Task to complete –
With the images removed, reproduce each entry below word for word.

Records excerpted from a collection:
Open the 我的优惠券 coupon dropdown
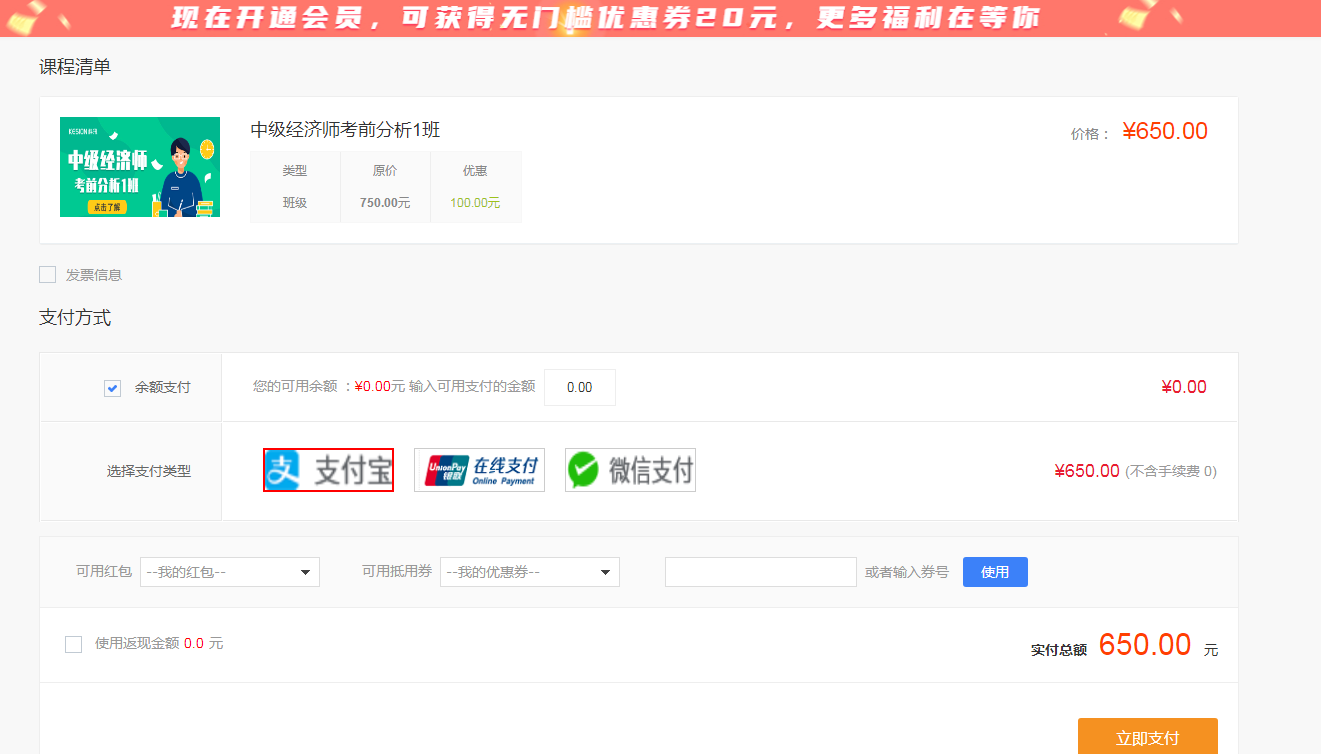Viewport: 1321px width, 754px height. (529, 572)

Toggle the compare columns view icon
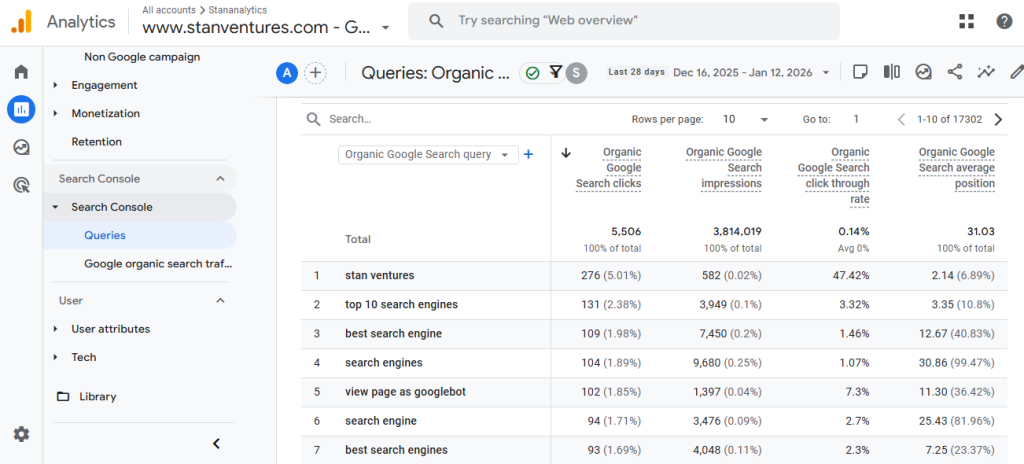(892, 72)
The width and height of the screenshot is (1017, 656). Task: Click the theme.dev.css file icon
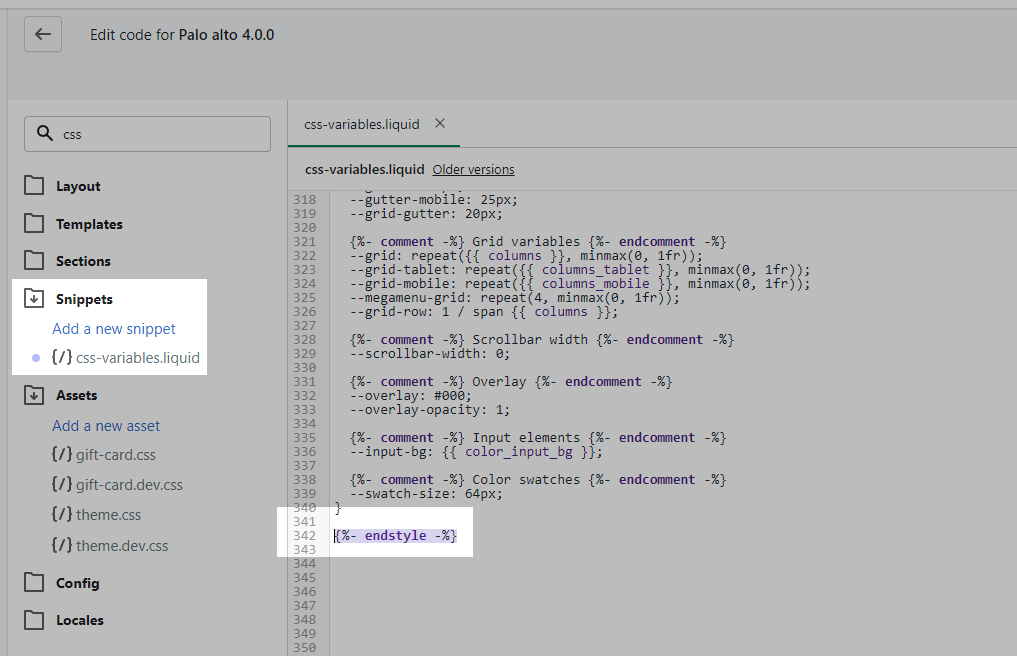[x=61, y=546]
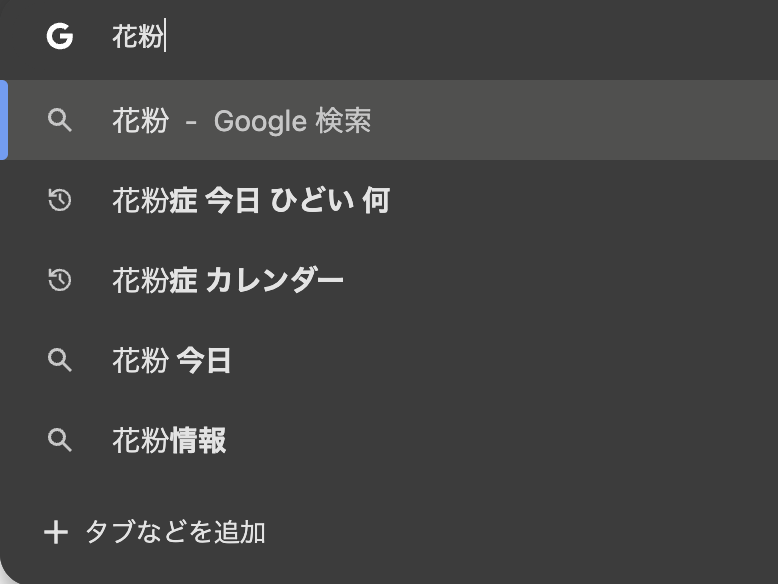
Task: Click the タブなどを追加 button
Action: click(x=175, y=532)
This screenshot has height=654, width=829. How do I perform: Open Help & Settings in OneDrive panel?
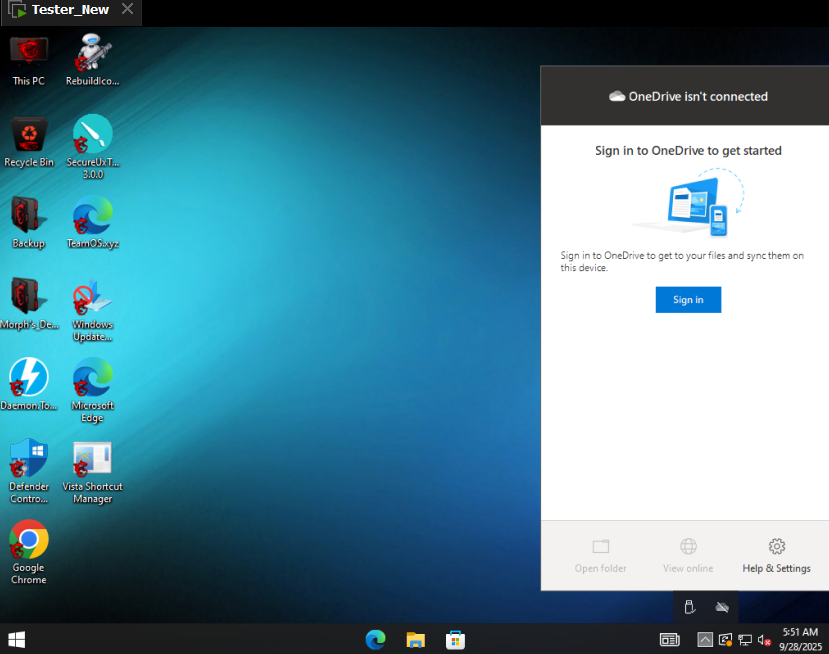(776, 555)
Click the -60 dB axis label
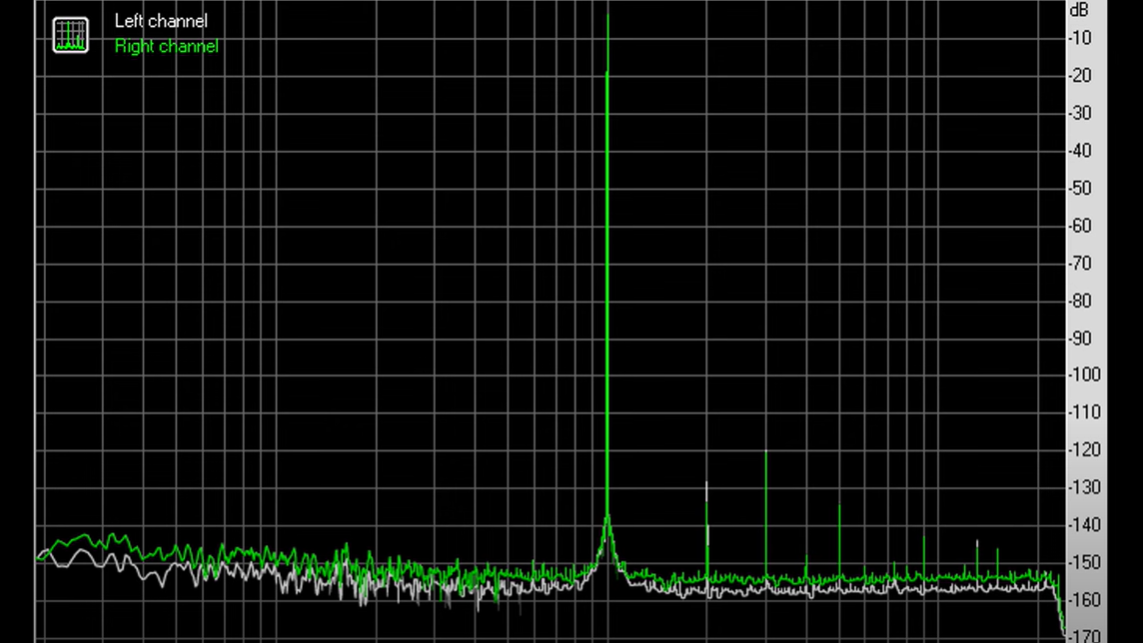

Task solution –
Open the 我的优惠券 coupon dropdown
Viewport: 1321px width, 754px height. (529, 572)

Toggle the compare columns view icon
(892, 72)
The width and height of the screenshot is (1017, 656). Task: Click the theme.dev.css file icon
[x=61, y=546]
Task: Click the タブなどを追加 button
Action: click(x=175, y=532)
This screenshot has height=654, width=829. How do I perform: Open Help & Settings in OneDrive panel?
(776, 555)
Click the -60 dB axis label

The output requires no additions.